You win some, you lose some: AstraZeneca’s blockbuster cancer medicine Imfinzi has succeeded in a late-stage bladder cancer trial, but disappointed in a separate Phase 3 lung cancer study.
The anti-PD-L1 drug plus chemotherapy saw a “statistically significant and clinically meaningful improvement” in the primary endpoint of event-free survival and secondary endpoint of overall survival in muscle-invasive bladder cancer (MIBC), according to a company release Tuesday.
The Phase 3 NIAGARA trial studied the treatment regimen versus chemotherapy in 1,063 MIBC patients prior to bladder removal, followed by Imfinzi versus no treatment after the procedure.
But in another Phase 3 study, sponsored by the Canadian Cancer Trials Group, Imfinzi did not reach statistical significance versus placebo in the disease-free survival primary endpoint in non-small cell lung cancer patients, according to a separate Tuesday release.
The ADJUVANT BR.31 trial studied the drug in 1,415 people with stage IB, II or IIIA NSCLC who had complete tumor resection and whose tumors expressed PD-L1 on at least a quarter of diseased cells.
In the first three months of the year, the blockbuster drug’s sales grew 33% compared to the same period in 2023, to $1.11 billion. The drug is approved for certain forms of bladder cancer, pancreatic cancer, biliary tract cancer, hepatocellular carcinoma and lung cancer.
Earlier this month, Imfinzi won an FDA label expansion for mismatch repair-deficient primary advanced or recurrent endometrial cancer. In April, AstraZeneca unveiled positive data from a Phase 3 trial of the drug in limited-stage small cell lung cancer patients who had not progressed after concurrent chemoradiotherapy, justifying a potential shift to earlier stages of the disease.
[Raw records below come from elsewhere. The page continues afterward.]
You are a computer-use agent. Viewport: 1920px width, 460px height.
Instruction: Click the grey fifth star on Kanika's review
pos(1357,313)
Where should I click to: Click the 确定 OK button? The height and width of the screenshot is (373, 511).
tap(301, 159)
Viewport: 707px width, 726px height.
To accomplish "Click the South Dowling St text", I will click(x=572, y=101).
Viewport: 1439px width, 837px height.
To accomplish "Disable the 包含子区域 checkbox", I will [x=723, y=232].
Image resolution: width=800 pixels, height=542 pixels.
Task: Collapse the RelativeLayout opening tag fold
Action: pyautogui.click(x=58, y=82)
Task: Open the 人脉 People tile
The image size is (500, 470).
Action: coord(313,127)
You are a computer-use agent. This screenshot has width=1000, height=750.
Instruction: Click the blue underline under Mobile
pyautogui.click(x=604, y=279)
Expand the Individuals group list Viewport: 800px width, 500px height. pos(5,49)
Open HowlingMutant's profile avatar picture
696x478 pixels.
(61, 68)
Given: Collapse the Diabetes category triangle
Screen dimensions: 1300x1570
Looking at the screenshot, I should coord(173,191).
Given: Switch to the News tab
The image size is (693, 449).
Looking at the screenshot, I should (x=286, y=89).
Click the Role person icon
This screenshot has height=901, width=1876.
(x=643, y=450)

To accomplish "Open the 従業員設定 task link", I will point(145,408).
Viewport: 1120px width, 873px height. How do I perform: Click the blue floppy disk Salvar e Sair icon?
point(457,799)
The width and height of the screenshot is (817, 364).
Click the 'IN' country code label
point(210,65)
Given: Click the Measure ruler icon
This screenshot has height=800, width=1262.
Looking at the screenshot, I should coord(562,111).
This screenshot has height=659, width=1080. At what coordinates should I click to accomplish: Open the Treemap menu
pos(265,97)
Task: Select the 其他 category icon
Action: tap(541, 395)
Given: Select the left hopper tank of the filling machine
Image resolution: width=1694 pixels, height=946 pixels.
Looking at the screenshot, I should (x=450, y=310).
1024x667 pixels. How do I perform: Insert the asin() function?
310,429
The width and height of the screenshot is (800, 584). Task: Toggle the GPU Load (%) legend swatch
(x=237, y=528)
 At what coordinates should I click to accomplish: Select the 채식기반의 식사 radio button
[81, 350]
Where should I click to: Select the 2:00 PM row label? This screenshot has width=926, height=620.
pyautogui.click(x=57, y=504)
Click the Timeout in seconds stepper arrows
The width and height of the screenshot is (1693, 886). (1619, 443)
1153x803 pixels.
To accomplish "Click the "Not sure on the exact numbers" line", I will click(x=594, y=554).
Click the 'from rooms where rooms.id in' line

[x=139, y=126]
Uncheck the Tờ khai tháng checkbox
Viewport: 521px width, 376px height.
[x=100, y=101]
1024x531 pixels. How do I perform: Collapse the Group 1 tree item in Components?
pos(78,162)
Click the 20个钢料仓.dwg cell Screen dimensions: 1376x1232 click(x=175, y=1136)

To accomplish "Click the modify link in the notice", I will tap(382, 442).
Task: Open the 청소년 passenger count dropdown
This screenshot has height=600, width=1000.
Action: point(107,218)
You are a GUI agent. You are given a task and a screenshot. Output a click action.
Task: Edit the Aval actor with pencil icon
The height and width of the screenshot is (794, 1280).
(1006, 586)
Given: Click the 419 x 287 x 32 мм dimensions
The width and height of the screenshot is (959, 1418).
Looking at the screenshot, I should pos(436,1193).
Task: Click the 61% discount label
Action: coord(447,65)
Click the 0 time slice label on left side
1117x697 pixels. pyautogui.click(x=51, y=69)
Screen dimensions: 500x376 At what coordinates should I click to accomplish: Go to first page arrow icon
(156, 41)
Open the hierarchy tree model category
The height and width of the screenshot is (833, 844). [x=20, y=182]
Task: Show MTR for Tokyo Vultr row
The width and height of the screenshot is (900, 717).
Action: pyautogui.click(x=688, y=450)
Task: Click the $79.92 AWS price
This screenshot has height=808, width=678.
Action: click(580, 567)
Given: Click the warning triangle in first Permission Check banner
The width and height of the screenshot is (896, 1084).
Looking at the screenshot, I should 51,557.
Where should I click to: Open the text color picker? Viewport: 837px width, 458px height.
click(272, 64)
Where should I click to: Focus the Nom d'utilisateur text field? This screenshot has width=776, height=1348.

At that time, CMO Cristian Massacesi told Endpoints News that immunotherapy drugs like Imfinzi not only help shrink a tumor, but also maintain patient responses. “This is a new approach. This is why chemotherapy did not make any progress in space,” he said. “We needed a different mechanism of action — immunotherapeutics.”
But Imfinzi has also faced late-stage setbacks before. In November, the anti-PD-L1 combined with chemoradiotherapy missed the primary endpoint of progression-free survival in patients with unresectable stage III NSCLC. In December 2022, the drug failed as a single agent to boost survival in stage IV metastatic NSCLC patients with tumor cells that expressed 25% or more PD-L1.
In NIAGARA, adding Imfinzi to chemotherapy did not increase the discontinuation rate due to adverse events or affect bladder cancer patients’ ability to complete surgery, according to AstraZeneca. The company plans to present NIAGARA data at an upcoming medical meeting and share them with regulatory agencies.